Rückschau
Nach dem Ironman 70.3 Kraichgau folgten mehr Therapiestunden als Trainingsstunden. Dennoch konnte ich nochmals gute Einheiten abliefern, sodass mein Team und ich zuversichtlich in Richtung Ironman Nizza schauen konnten. In den letzten beiden Wochen stand die Erholung und Therapie im Vordergrund.

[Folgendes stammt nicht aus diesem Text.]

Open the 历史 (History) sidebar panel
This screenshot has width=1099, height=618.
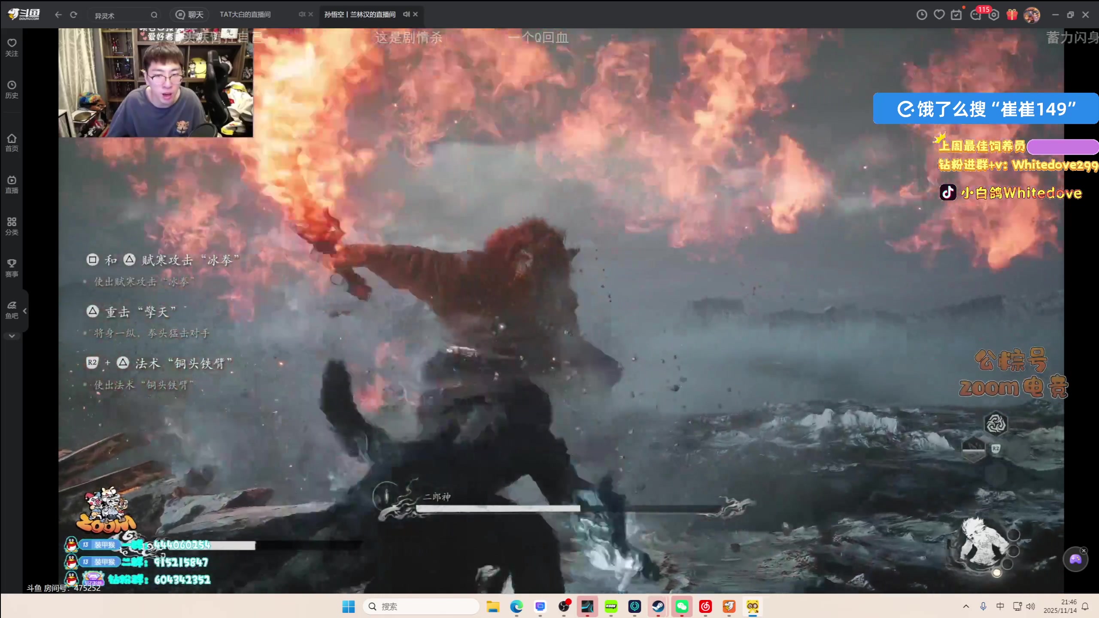click(11, 89)
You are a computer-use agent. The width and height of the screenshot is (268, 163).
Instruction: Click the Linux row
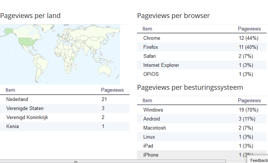coord(202,137)
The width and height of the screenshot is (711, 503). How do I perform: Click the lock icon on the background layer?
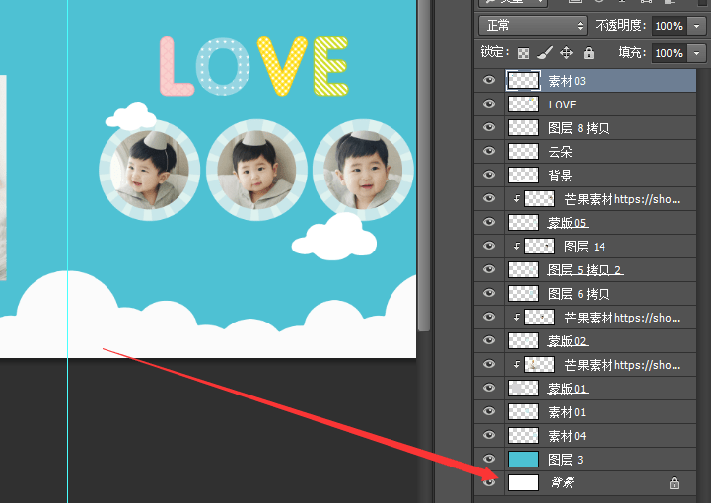tap(675, 483)
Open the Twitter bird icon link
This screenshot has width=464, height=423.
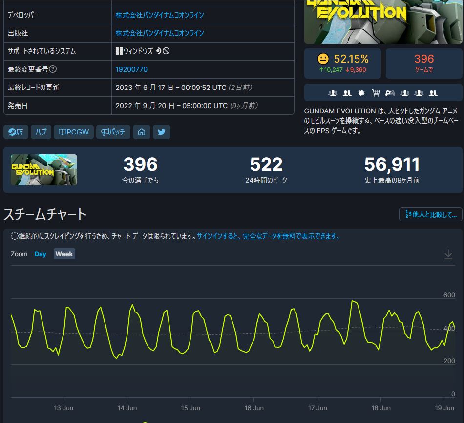tap(161, 132)
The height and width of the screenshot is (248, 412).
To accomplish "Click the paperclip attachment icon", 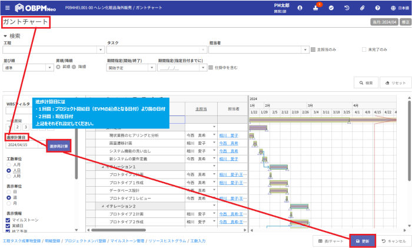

Eine Woche vor dem Ironman 70.3 Kraichgau hatte ich mir eine Verletzung im Oberschenkel zu gezogen, die mich auch weiterhin behinderte. Zudem wurde weiterhin mein Rücken behandelt, wodurch die Schmerzen im Gesäß langsam weniger wurden.
In der unmittelbaren Vorbereitung auf Nizza ließ ich die ein oder andere Einheit aus, um den verletzten Regionen noch mehr Zeit zur Regeneration zu geben.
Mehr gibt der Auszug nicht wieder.